WORK INSTRUCTION =
Copy each line from the data that has the word "agent" in it.

*** THE RECORDS Section Begins ***

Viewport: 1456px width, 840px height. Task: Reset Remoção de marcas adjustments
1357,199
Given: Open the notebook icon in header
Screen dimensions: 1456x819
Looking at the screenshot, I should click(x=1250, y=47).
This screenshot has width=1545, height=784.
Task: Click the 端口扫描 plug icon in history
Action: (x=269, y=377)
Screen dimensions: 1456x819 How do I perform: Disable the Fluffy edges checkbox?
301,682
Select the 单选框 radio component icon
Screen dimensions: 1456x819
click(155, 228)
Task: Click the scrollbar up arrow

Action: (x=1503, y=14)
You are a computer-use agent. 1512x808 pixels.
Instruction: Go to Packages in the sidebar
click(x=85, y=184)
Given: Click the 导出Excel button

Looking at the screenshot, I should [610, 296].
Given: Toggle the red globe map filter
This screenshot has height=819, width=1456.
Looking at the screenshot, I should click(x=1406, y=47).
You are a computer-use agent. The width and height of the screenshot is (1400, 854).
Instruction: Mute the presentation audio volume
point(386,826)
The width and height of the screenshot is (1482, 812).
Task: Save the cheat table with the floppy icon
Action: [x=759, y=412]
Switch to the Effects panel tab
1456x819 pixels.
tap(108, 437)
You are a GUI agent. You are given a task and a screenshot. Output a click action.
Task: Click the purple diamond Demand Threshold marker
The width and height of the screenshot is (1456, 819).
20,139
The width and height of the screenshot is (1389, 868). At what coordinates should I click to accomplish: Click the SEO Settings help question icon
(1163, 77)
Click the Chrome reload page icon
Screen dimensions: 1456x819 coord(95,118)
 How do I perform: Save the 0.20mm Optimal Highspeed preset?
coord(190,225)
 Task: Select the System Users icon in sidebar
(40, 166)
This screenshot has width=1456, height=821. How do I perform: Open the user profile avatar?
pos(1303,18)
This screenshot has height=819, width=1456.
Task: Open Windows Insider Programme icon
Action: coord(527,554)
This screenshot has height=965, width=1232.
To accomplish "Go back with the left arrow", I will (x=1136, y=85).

*** THE RECORDS Section Ends ***

SOLUTION FOR THIS EXERCISE =
You are a computer-use agent. 1512x808 pixels.
You are a computer-use agent. The width and height of the screenshot is (1400, 854).
You are a GUI agent. You are given a task and a screenshot. Output a click action.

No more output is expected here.